Music Plays Unique Role in Army Mission at Home, Abroad
Much like the practice of national defense, music can have significant psychological impact, cultural identity and historical implications.
And, according to a new paper by the Association of the U.S. Army, it continues to play an important role in the Army.
Relying on a study by the Army Music Analytics Team and the West Point Music Research center, author Sgt. 1st Class Joseph Hart Jr. looks at the impact military bands have on the military’s effectiveness in communication and technology, and whether they’re worth the investment.
“Music is ... a language understood by nearly all people, either rhythmically, harmonically or melodically,” Hart wrote in his paper, “Keeping Peace with a Different Drum: A Note on Military Music.”
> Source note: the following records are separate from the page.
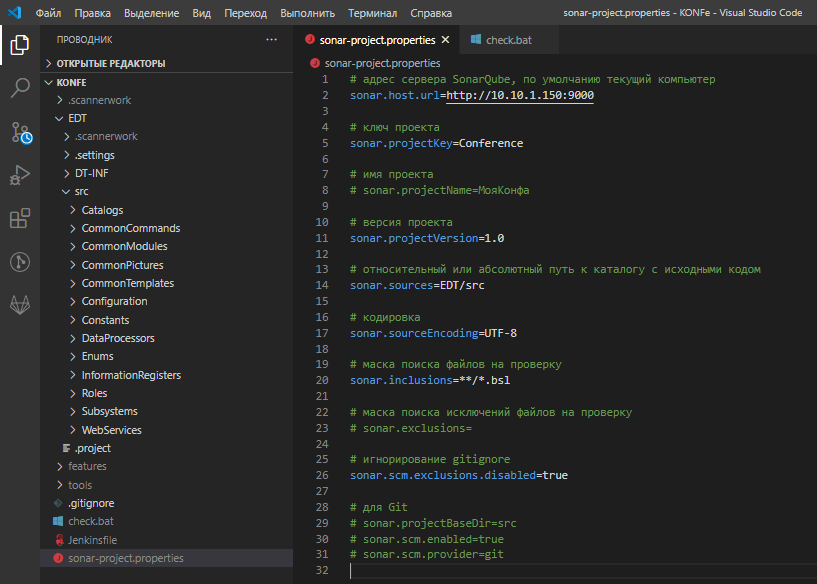Expand the CommonModules folder
The height and width of the screenshot is (584, 817).
click(x=124, y=246)
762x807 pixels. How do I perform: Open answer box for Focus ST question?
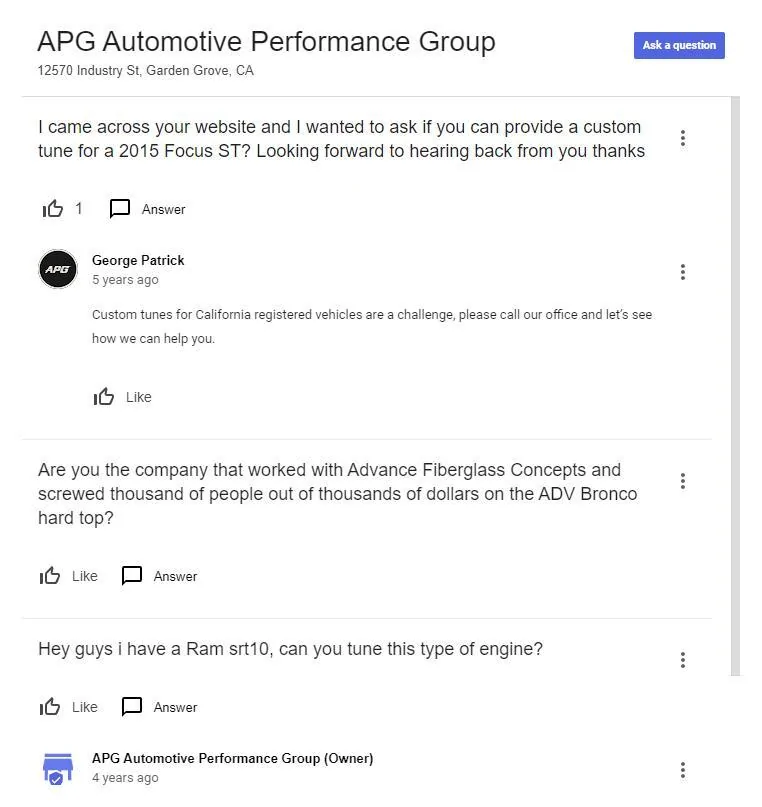120,209

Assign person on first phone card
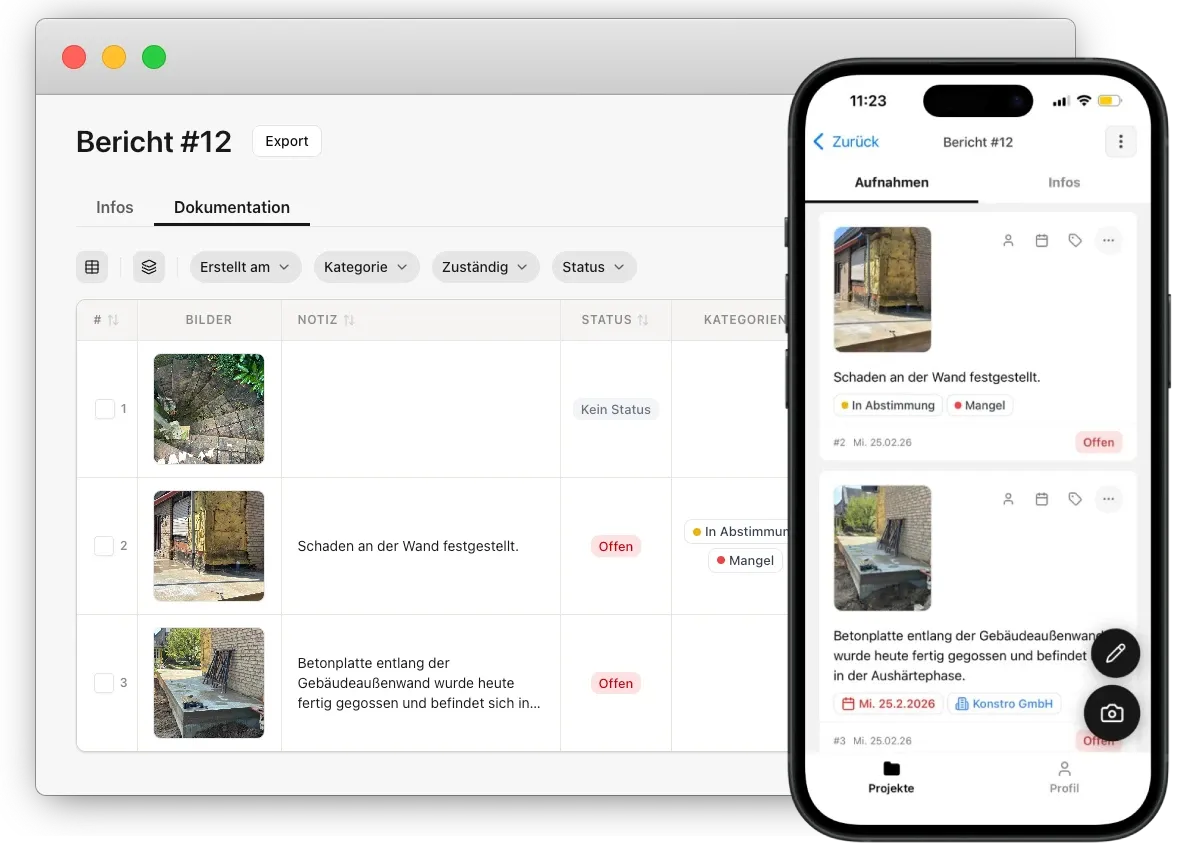pyautogui.click(x=1008, y=241)
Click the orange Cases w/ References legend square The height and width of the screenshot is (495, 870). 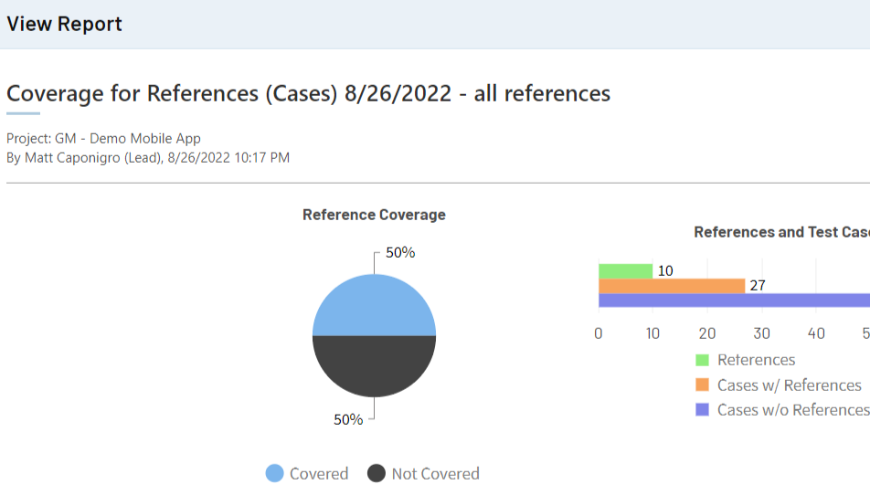pos(702,385)
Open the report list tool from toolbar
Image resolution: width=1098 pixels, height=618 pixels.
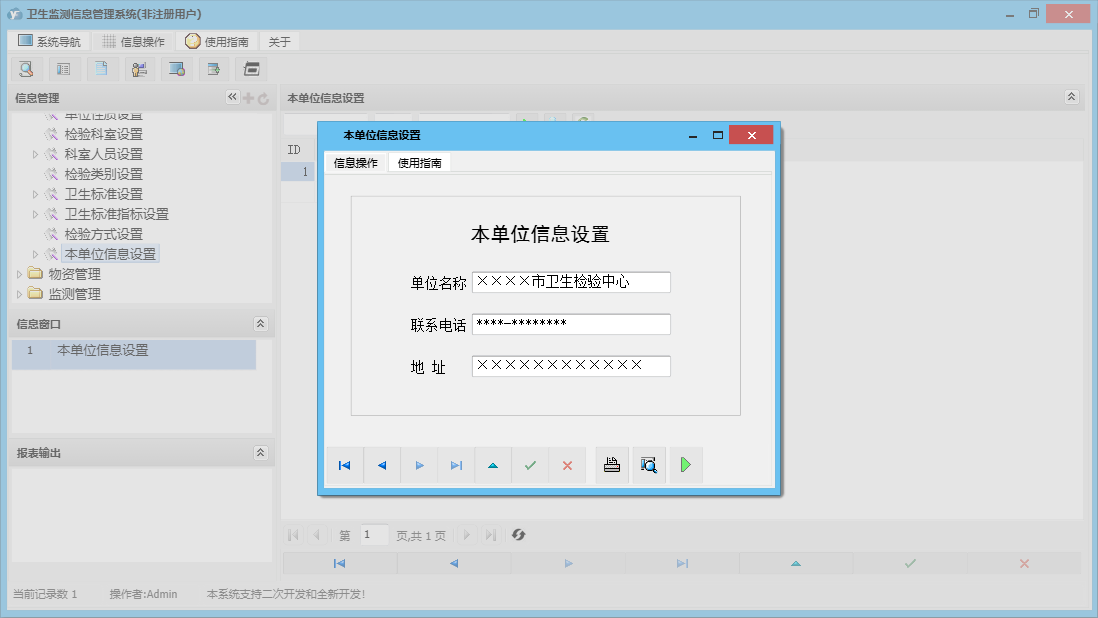[x=64, y=69]
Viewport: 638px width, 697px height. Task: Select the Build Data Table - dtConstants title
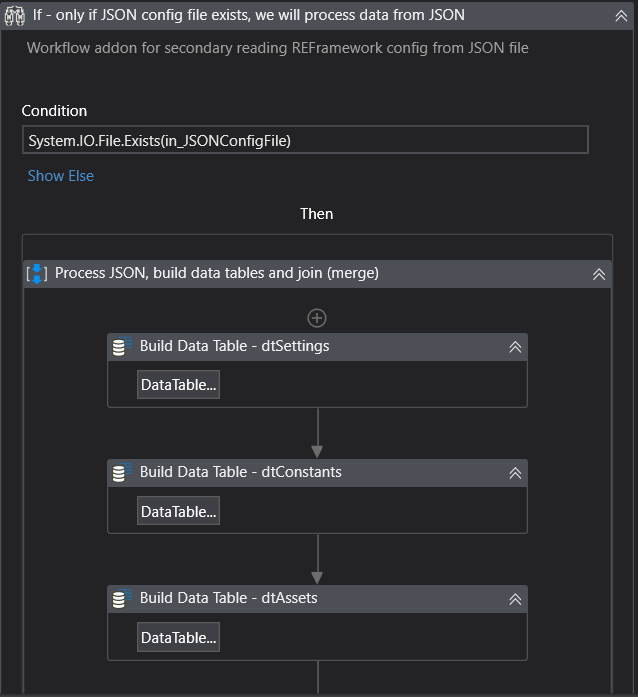point(240,472)
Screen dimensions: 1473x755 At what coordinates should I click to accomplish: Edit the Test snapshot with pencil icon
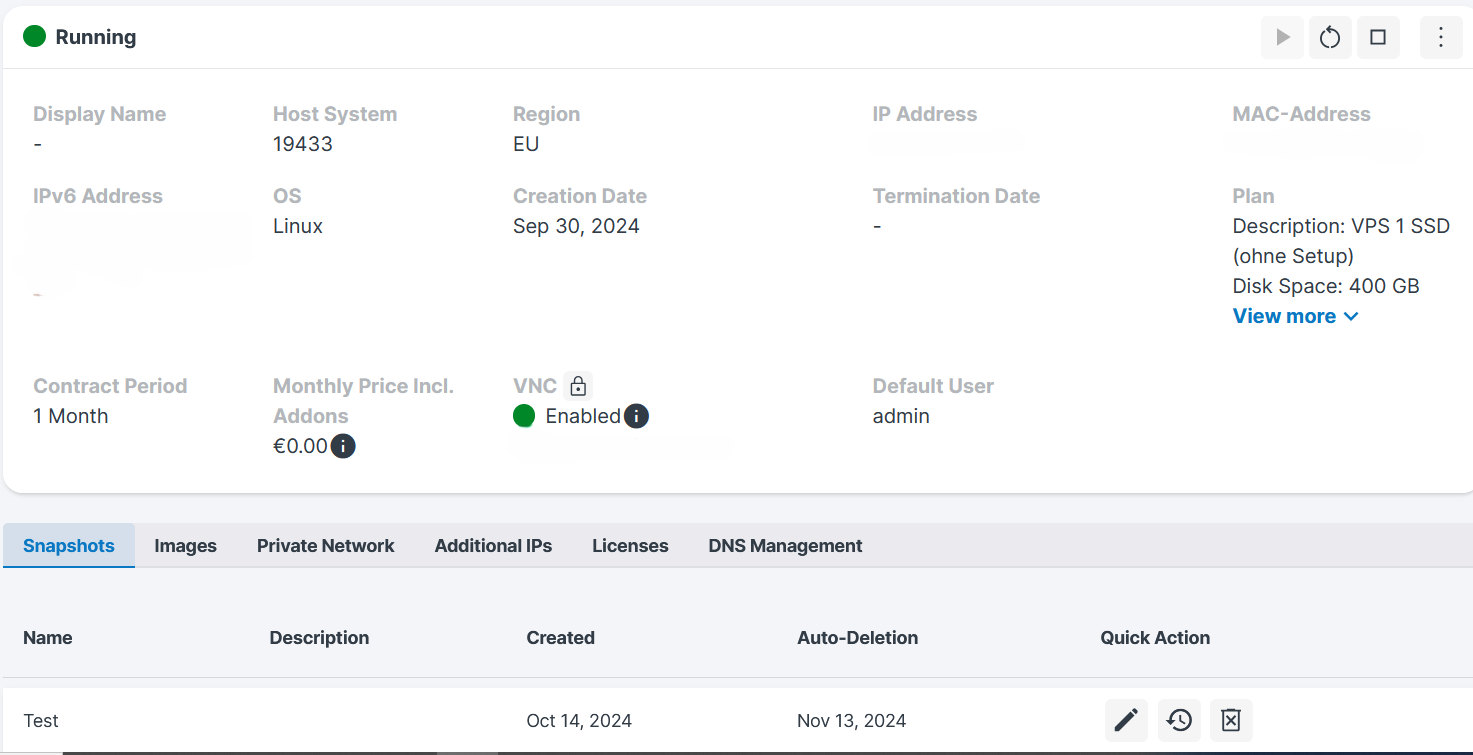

“It is a bridge of communication that transcends etymological barriers and has the power to build and unite a nation or tear down cultural identities,” he says.
According to the author, musicians are not only artists but also “linguists capable of reading, writing and speaking a language universally comprehended”—and military musicians take it one step further.
“They honor the traditions and heritage passed down from generation to generation, and, in the case of the West Point Band, from one of the founding fathers,” Hart wrote.
The “idea of music” in practice and performance, he says, is similar to the demands of Army leadership in that it’s “thoughtful, deliberate, meticulous, consciously aware of planning and preparation.”
Military bands can serve as “catalysts” for gathering human intelligence, performing psychological operations, creating “shared experiences,” and helping the military present itself in casual and friendly situations—possibly helping with recruiting, Hart says.